Source text =>
▬▬▬
What about photographing sunsets and sunrises?

Do everything you can to catch sunrise. Not many people get to see it as I mentioned. When photographing it, you can find a nice middle in exposure between foreground and background so you can brighten up the foreground and pull down the background making your final edit look more like what you’re seeing in real life. You can also do this when you have people in the scene. It will allow you to show their faces and also the beautiful sunset.

Do you have any advice on capturing moments with friends and family?

While many people love traditional posed and say cheese type photos, when I’m photographing friends and family on vacation, I love trying to focus on catching people in their authentic moments and not let them know I’m snapping a pic. I find that these often turn out to be my (and their) favorites.

Photography by @BORDERFREETRAVELS Photography by REID ROLLS

How do you balance taking good photos with being in the moment?

I’m learning more and more what types of images end up on my social media channels and blog. I’ve dramatically cut back on photographing the things I post less of leaving more time to enjoy these moments with my own two eyes.

Do you have any advice for getting photographed by strangers?

Yes! I could go on and on about this. If you want an excellent photo from a stranger, have them stand in for you, take the photo, show them, then position them, and run in and give them the okay to snap. If it’s not your favorite the first time around. Give them a compliment on what they did well, and then show them what they can improve on for the next try. Also, know your own quirks to steer clear of and favorite looking poses before you hand over your camera.
▬▬▬
Entries on where items appear =>
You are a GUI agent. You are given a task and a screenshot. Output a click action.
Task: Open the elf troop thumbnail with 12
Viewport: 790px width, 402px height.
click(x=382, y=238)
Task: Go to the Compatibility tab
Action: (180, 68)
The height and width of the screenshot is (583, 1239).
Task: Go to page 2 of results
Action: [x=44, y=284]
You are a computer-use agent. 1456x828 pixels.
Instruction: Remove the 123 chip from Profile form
▬▬▬
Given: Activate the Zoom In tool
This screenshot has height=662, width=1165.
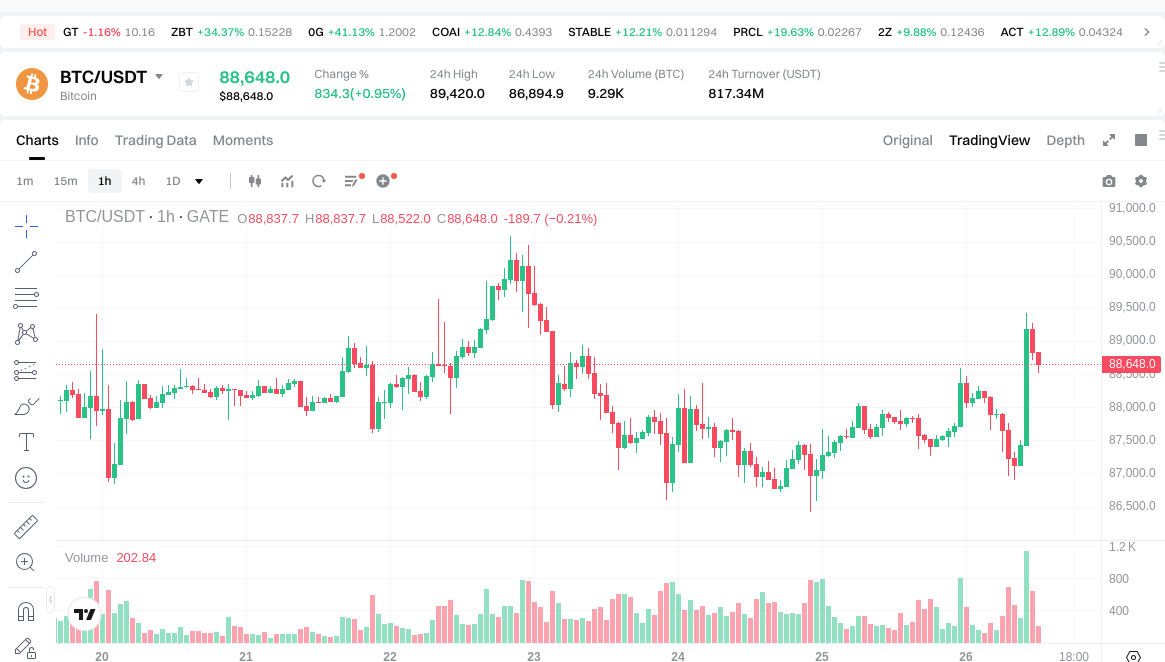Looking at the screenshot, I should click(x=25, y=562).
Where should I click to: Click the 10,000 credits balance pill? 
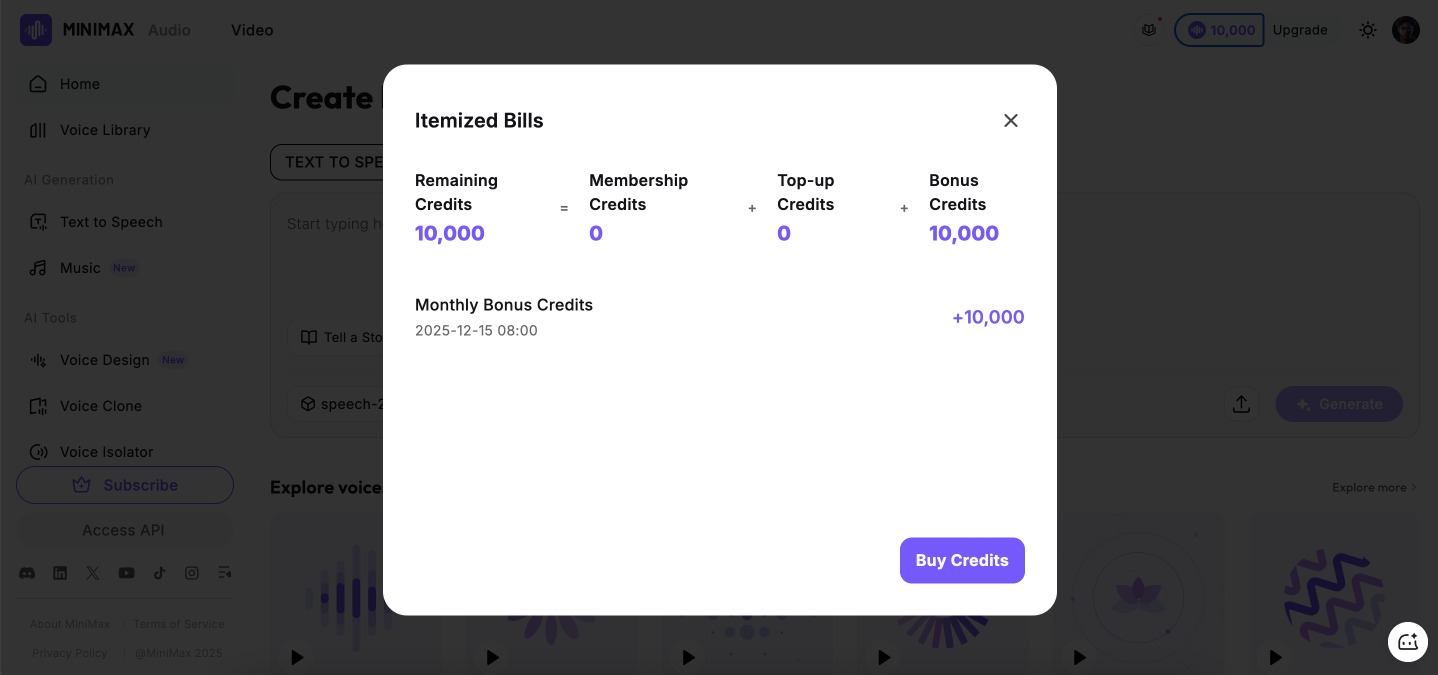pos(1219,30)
▬▬▬
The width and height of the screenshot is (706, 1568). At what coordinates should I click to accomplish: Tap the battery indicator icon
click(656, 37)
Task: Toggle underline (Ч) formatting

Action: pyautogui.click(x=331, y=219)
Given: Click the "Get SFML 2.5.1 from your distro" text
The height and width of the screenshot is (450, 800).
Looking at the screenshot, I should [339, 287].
▬▬▬
Directive A =>
In the photography interview, what should you know about yourself before you hand your camera to a stranger?
Directive B =>
Extend the photography interview past its last paragraph, keeping its question-and-answer form.

Result A =>
Your own quirks to steer clear of and your favorite-looking poses.

Result B =>
Photography by @BORDERFREETRAVELS Photography by REID ROLLS

Whhat do you think makes a great travel ‘gram?

Always the random moments or things you stumble upon, but most of all, adding in a great caption! Give context to where you are, why you’re there, and what makes it special and unique. Share with people what you think they might live about the place and why they should visit. I try to make my aim to share something that will inspire and/or educate the people following along.

Any advice on what not to do?

Don’t focus too much on creating amazing Instagram photos so much that you miss out on what’s happening on your adventure! Take some great images then put the camera down and enjoy your surroundings and conversation with the people around you. I love getting to know locals. Also, it’s nice to stick to sharing only a few Instagram images per day, saving the others for #latergram’s. Also, try to space out the timing when you are posting. leaving at least two or three hours between each.

Photography by @BORDERFREETRAVELS Photography by REID ROLLS

this was taken with a self-timer!

What about general advice or techniques to help with taking good photos?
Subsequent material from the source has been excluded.